___ DATA FOR REVIEW ___

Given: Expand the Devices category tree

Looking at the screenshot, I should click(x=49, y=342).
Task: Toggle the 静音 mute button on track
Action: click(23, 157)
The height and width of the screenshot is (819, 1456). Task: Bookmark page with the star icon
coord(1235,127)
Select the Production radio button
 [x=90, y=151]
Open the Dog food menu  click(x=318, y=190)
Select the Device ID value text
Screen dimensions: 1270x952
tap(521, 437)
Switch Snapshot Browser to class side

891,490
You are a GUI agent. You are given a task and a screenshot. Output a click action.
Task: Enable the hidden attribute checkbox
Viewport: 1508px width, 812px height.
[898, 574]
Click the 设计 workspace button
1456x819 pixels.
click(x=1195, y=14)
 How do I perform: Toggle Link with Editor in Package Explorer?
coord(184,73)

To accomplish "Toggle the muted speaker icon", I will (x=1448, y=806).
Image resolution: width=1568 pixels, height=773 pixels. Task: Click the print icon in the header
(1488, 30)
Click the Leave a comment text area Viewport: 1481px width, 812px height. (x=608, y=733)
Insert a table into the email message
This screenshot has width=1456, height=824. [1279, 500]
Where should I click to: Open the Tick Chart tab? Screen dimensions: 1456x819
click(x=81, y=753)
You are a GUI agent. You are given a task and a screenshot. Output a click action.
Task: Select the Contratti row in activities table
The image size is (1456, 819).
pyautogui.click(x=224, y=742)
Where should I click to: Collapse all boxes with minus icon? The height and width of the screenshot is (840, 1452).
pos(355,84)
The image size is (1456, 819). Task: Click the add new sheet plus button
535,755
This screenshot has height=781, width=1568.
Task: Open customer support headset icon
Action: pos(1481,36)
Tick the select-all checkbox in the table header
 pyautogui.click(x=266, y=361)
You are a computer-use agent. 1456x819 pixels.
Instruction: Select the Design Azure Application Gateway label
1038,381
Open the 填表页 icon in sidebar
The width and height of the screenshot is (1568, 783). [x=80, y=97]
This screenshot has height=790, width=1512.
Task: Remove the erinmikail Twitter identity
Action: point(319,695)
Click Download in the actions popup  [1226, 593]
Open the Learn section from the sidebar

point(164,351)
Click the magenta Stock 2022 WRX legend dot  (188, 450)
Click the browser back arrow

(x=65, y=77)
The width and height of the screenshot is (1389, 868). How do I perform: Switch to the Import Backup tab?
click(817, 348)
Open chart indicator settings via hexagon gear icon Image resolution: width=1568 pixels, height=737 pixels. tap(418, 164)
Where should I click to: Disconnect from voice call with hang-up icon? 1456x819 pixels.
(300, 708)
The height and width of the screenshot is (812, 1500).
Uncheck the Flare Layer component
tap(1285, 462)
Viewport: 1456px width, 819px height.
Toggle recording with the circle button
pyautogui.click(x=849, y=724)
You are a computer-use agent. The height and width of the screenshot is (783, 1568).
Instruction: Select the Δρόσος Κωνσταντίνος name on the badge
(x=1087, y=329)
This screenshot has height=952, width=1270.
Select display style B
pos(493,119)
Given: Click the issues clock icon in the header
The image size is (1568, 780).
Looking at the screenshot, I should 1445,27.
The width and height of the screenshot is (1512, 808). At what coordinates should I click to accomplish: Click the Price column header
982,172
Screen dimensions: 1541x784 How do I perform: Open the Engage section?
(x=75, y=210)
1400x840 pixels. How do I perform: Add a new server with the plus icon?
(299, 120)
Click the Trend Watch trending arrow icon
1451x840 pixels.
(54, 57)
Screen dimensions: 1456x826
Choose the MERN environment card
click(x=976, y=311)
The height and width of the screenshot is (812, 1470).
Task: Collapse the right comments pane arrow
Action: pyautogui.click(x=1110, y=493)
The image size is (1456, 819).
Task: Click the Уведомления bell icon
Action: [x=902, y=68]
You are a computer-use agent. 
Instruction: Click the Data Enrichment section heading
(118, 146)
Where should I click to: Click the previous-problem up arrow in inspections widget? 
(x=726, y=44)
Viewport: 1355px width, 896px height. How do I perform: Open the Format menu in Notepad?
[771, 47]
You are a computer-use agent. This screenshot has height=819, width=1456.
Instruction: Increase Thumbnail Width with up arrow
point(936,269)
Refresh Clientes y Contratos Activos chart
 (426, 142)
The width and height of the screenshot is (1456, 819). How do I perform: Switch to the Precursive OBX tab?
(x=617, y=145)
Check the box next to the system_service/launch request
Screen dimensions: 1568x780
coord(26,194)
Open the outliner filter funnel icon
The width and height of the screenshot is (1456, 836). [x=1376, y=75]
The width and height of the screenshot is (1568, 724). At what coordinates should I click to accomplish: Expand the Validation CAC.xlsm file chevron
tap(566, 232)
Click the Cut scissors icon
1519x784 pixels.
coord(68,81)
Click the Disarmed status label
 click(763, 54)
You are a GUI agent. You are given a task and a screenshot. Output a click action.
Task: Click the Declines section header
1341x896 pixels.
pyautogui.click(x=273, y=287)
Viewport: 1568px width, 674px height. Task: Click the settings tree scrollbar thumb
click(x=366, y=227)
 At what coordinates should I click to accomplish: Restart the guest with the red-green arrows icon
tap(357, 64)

___

ASSIGNMENT » Repeat the data in full. Nothing may be dropped or altered.

THE COMPLETED TASK »
Given: Expand the Devices category tree

Looking at the screenshot, I should click(x=49, y=342).
Task: Toggle the 静音 mute button on track
Action: click(23, 157)
The height and width of the screenshot is (819, 1456). Task: Bookmark page with the star icon
coord(1235,127)
Select the Production radio button
 [x=90, y=151]
Open the Dog food menu  click(x=318, y=190)
Select the Device ID value text
Screen dimensions: 1270x952
tap(521, 437)
Switch Snapshot Browser to class side

891,490
You are a GUI agent. You are given a task and a screenshot. Output a click action.
Task: Enable the hidden attribute checkbox
Viewport: 1508px width, 812px height.
[898, 574]
Click the 设计 workspace button
1456x819 pixels.
click(x=1195, y=14)
 How do I perform: Toggle Link with Editor in Package Explorer?
coord(184,73)

To accomplish "Toggle the muted speaker icon", I will (x=1448, y=806).
Image resolution: width=1568 pixels, height=773 pixels. Task: Click the print icon in the header
(1488, 30)
Click the Leave a comment text area Viewport: 1481px width, 812px height. (x=608, y=733)
Insert a table into the email message
This screenshot has width=1456, height=824. [1279, 500]
Where should I click to: Open the Tick Chart tab? Screen dimensions: 1456x819
click(x=81, y=753)
You are a GUI agent. You are given a task and a screenshot. Output a click action.
Task: Select the Contratti row in activities table
The image size is (1456, 819).
pyautogui.click(x=224, y=742)
Where should I click to: Collapse all boxes with minus icon? The height and width of the screenshot is (840, 1452).
pos(355,84)
The image size is (1456, 819). Task: Click the add new sheet plus button
535,755
This screenshot has height=781, width=1568.
Task: Open customer support headset icon
Action: pos(1481,36)
Tick the select-all checkbox in the table header
 pyautogui.click(x=266, y=361)
You are a computer-use agent. 1456x819 pixels.
Instruction: Select the Design Azure Application Gateway label
1038,381
Open the 填表页 icon in sidebar
The width and height of the screenshot is (1568, 783). [x=80, y=97]
This screenshot has height=790, width=1512.
Task: Remove the erinmikail Twitter identity
Action: point(319,695)
Click Download in the actions popup  [1226, 593]
Open the Learn section from the sidebar

point(164,351)
Click the magenta Stock 2022 WRX legend dot  (188, 450)
Click the browser back arrow

(x=65, y=77)
The width and height of the screenshot is (1389, 868). How do I perform: Switch to the Import Backup tab?
click(817, 348)
Open chart indicator settings via hexagon gear icon Image resolution: width=1568 pixels, height=737 pixels. tap(418, 164)
Where should I click to: Disconnect from voice call with hang-up icon? 1456x819 pixels.
(300, 708)
The height and width of the screenshot is (812, 1500).
Uncheck the Flare Layer component
tap(1285, 462)
Viewport: 1456px width, 819px height.
Toggle recording with the circle button
pyautogui.click(x=849, y=724)
You are a computer-use agent. The height and width of the screenshot is (783, 1568).
Instruction: Select the Δρόσος Κωνσταντίνος name on the badge
(x=1087, y=329)
This screenshot has height=952, width=1270.
Select display style B
pos(493,119)
Given: Click the issues clock icon in the header
The image size is (1568, 780).
Looking at the screenshot, I should 1445,27.
The width and height of the screenshot is (1512, 808). At what coordinates should I click to accomplish: Click the Price column header
982,172
Screen dimensions: 1541x784 How do I perform: Open the Engage section?
(x=75, y=210)
1400x840 pixels. How do I perform: Add a new server with the plus icon?
(299, 120)
Click the Trend Watch trending arrow icon
1451x840 pixels.
(54, 57)
Screen dimensions: 1456x826
Choose the MERN environment card
click(x=976, y=311)
The height and width of the screenshot is (812, 1470).
Task: Collapse the right comments pane arrow
Action: pyautogui.click(x=1110, y=493)
The image size is (1456, 819).
Task: Click the Уведомления bell icon
Action: [x=902, y=68]
You are a computer-use agent. 
Instruction: Click the Data Enrichment section heading
(118, 146)
Where should I click to: Click the previous-problem up arrow in inspections widget? 
(x=726, y=44)
Viewport: 1355px width, 896px height. How do I perform: Open the Format menu in Notepad?
[771, 47]
You are a computer-use agent. This screenshot has height=819, width=1456.
Instruction: Increase Thumbnail Width with up arrow
point(936,269)
Refresh Clientes y Contratos Activos chart
 (426, 142)
The width and height of the screenshot is (1456, 819). How do I perform: Switch to the Precursive OBX tab?
(x=617, y=145)
Check the box next to the system_service/launch request
Screen dimensions: 1568x780
coord(26,194)
Open the outliner filter funnel icon
The width and height of the screenshot is (1456, 836). [x=1376, y=75]
The width and height of the screenshot is (1568, 724). At what coordinates should I click to accomplish: Expand the Validation CAC.xlsm file chevron
tap(566, 232)
Click the Cut scissors icon
1519x784 pixels.
coord(68,81)
Click the Disarmed status label
 click(763, 54)
You are a GUI agent. You are given a task and a screenshot. Output a click action.
Task: Click the Declines section header
1341x896 pixels.
pyautogui.click(x=273, y=287)
Viewport: 1568px width, 674px height. Task: Click the settings tree scrollbar thumb
click(x=366, y=227)
 At what coordinates should I click to accomplish: Restart the guest with the red-green arrows icon
tap(357, 64)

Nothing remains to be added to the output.